Anna tells her story in a humorous, warm and generous way. She takes a real delight in the place she has found herself in. She has an ongoing relationship with a handsome Portuguese stonemason, doomed attempts at cooking French food and she blithely blunders into local French culture, with amusing results."
Anna has since moved and renovated another property and I'm looking forward to reading more of my fellow New Zealander's experiences in France.
NO KNEAD BAGUETTES (2 small)
You have to give these a go! These are the ones I made. A bit wonky-looking but tasted so good. They are so easy to do. Here's the recipe.

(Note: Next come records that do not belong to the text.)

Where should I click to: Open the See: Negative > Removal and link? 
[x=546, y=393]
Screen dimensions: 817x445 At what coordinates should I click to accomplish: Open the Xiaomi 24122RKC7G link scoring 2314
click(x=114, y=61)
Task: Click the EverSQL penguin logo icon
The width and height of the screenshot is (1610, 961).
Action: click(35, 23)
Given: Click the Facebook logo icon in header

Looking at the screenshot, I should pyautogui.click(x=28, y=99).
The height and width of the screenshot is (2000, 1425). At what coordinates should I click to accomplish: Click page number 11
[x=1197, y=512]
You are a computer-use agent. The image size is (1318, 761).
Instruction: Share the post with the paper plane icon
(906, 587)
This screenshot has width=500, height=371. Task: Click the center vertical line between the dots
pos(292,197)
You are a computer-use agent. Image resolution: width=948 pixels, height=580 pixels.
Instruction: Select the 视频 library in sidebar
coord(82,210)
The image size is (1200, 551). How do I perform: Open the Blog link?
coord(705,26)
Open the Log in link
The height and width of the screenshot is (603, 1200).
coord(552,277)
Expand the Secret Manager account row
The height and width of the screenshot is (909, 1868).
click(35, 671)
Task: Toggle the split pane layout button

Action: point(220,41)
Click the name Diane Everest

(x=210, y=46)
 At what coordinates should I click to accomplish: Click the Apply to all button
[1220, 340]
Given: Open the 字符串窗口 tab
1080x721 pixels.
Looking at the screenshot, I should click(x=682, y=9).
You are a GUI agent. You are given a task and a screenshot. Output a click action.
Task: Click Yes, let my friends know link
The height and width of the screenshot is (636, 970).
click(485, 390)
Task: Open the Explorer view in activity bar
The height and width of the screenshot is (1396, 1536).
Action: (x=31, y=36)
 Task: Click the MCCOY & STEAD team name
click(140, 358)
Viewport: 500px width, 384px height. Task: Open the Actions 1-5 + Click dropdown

1.5 cups of lukewarm water
2.5 tsp Surebake yeast (or a combination of Active Yeast & Surebake yeast)
2 tsp salt 3 & 1/3 cups high-grade flour (approx. 450 grammes)
1. Put lukewarm water in a bowl (neither hot nor cold – it should be warm on the inside of your wrist)
2. Sprinkle the yeast and salt over the warm water and stir until dissolved
3. Fluff up the flour and spoon it into your cup and tip a cupful at a time over the liquid. DON’T stir the flour into the liquid until ALL flour has been added.
4. Cover the bowl with gladwrap and leave to rise until the top of the dough levels off. This could take 4-6 hours at room temperature (ideally >20 degrees). You can use the dough now or store overnight in the fridge to use the following day.
Sprinkle quite a lot of flour on the work surface and scrape out the dough.
Sprinkle a bit of flour on the dough and cut it in half.
Pull each half into a rectangle, bashing out any big air bubbles, roll it up from the longer side and seal the edge by bashing it with the side of your hand.
Preheat oven to 230 degrees.
Roll into a baguette shape.
Put the baguettes into the baguette container (or on a floured tray) and leave for about 20 minutes.
Put a tray of boiling water in the bottom of the oven.
Lightly sprinkle the baguettes with water and make diagonal cuts along the length (overlapping each cut).
Spray a bit more water in the top of the oven and bake at 220-230C (fan oven) for 30-33 minutes.
Leave to cool for at least 20 mins before slicing.